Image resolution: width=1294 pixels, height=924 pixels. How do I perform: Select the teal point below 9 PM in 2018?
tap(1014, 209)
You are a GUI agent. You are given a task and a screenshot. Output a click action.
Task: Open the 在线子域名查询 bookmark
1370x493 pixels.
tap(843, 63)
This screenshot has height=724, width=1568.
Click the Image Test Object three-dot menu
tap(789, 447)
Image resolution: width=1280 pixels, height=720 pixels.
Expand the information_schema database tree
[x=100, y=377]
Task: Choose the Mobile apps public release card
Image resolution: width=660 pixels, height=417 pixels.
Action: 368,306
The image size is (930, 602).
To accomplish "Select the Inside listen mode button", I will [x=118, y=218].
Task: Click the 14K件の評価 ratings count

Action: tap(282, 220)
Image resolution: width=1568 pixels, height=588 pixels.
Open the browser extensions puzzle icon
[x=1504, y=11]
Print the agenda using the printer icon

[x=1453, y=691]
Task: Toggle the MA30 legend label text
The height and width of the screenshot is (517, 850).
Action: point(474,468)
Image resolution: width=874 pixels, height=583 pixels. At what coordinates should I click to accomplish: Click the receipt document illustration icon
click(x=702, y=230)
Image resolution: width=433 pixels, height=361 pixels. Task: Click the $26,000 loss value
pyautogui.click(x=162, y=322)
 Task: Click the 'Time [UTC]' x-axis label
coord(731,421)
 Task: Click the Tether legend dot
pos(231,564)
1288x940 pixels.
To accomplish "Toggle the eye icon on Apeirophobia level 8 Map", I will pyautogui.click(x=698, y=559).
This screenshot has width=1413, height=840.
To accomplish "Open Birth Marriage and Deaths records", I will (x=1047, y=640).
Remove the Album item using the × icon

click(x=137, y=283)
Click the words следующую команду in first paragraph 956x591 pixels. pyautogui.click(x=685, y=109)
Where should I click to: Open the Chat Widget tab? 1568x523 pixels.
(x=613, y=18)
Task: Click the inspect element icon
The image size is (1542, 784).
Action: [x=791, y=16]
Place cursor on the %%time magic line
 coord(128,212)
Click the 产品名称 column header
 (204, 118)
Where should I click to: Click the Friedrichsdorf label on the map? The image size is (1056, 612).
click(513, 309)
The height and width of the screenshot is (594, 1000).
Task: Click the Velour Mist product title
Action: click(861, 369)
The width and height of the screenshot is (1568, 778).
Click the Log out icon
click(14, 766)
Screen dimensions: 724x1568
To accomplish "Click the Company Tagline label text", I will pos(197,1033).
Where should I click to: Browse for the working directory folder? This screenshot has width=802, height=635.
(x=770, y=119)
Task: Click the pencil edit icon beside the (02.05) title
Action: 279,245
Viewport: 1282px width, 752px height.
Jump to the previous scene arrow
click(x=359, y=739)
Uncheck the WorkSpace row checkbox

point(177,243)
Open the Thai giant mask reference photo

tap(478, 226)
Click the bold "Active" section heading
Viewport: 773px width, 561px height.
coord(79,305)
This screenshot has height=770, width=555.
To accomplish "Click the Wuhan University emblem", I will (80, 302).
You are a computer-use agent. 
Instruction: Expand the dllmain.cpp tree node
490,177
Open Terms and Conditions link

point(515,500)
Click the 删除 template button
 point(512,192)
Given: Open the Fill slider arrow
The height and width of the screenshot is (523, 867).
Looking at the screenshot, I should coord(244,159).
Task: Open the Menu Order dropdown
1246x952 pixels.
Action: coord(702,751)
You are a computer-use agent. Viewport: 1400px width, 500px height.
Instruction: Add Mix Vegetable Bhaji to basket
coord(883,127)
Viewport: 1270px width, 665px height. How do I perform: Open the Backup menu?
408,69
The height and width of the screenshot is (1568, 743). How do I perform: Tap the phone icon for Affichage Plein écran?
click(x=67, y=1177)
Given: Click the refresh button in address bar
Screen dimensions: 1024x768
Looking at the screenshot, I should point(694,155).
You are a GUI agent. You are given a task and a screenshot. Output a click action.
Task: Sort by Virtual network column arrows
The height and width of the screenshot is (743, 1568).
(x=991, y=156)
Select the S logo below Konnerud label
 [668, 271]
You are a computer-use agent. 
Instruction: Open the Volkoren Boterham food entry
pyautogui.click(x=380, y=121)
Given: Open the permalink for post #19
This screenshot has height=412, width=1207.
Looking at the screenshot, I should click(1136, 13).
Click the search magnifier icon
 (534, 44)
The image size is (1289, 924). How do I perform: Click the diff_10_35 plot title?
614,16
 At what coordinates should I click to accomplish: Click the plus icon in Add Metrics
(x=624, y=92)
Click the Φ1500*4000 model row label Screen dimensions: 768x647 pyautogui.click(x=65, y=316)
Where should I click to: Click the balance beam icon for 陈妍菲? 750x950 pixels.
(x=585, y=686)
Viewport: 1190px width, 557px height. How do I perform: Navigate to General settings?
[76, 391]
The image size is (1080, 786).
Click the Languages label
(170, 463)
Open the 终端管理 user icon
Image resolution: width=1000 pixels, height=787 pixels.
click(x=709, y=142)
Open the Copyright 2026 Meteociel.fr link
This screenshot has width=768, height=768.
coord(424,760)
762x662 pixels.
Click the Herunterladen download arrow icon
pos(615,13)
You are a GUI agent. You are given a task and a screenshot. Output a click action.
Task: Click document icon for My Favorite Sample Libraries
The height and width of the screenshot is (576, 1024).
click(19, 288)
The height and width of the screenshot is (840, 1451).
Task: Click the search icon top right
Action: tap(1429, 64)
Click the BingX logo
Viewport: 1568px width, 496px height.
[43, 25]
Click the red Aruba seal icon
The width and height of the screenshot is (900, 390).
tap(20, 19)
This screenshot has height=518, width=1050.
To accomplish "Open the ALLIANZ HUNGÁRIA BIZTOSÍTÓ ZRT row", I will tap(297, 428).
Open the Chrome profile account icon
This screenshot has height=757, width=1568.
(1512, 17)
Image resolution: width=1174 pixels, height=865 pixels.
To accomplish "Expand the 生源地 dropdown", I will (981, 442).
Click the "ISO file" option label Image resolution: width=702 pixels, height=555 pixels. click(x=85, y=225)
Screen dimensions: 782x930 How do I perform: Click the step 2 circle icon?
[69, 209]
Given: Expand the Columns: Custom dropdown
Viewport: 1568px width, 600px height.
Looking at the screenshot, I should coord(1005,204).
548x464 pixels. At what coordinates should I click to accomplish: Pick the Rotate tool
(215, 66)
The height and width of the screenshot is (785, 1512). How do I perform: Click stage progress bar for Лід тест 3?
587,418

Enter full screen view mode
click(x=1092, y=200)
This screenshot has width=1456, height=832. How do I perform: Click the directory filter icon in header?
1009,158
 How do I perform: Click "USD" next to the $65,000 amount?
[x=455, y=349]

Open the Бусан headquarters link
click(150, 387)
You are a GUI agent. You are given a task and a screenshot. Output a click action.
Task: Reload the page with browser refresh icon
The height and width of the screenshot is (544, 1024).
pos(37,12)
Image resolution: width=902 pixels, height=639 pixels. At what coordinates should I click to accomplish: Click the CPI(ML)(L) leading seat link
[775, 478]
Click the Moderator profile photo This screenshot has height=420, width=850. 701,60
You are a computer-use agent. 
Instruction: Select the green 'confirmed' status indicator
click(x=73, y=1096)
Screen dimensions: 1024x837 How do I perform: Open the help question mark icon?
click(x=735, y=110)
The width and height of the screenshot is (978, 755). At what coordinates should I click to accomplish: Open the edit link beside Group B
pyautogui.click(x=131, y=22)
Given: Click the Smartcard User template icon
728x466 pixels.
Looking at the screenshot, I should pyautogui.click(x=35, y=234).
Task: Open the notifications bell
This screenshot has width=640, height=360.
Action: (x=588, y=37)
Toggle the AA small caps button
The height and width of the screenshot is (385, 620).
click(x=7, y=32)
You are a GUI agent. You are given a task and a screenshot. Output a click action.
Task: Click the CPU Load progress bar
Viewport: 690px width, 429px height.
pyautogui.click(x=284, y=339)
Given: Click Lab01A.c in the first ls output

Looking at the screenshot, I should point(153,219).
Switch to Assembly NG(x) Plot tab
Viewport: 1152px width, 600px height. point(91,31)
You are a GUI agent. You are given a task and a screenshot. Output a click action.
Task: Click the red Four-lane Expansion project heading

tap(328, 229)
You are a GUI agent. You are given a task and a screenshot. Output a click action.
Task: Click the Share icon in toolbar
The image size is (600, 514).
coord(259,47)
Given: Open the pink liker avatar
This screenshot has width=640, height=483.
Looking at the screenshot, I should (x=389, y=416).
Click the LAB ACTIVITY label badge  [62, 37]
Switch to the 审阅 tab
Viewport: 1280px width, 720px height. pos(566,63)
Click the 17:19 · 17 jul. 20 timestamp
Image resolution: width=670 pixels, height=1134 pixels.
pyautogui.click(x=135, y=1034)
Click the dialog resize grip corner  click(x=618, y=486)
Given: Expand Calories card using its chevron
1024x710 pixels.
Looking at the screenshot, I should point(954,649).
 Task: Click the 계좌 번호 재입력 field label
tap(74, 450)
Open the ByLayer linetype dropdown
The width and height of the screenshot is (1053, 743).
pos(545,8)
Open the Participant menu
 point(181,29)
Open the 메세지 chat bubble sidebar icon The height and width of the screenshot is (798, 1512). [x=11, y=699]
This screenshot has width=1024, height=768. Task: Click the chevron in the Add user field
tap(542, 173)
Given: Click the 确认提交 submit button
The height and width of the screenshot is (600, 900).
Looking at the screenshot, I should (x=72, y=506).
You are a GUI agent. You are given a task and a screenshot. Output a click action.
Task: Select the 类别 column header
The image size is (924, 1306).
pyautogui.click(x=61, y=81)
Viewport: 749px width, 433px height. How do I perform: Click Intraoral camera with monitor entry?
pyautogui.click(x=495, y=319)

------------------------------

● **Task brief**
Exactly as written, please reproduce the lines from the first line of the data to the line containing "The image size is (930, 602).", inclusive, and nothing else.

● **Answer to the problem**
Image resolution: width=1294 pixels, height=924 pixels. How do I perform: Select the teal point below 9 PM in 2018?
tap(1014, 209)
You are a GUI agent. You are given a task and a screenshot. Output a click action.
Task: Open the 在线子域名查询 bookmark
1370x493 pixels.
tap(843, 63)
This screenshot has height=724, width=1568.
Click the Image Test Object three-dot menu
tap(789, 447)
Image resolution: width=1280 pixels, height=720 pixels.
Expand the information_schema database tree
[x=100, y=377]
Task: Choose the Mobile apps public release card
Image resolution: width=660 pixels, height=417 pixels.
Action: 368,306
The image size is (930, 602).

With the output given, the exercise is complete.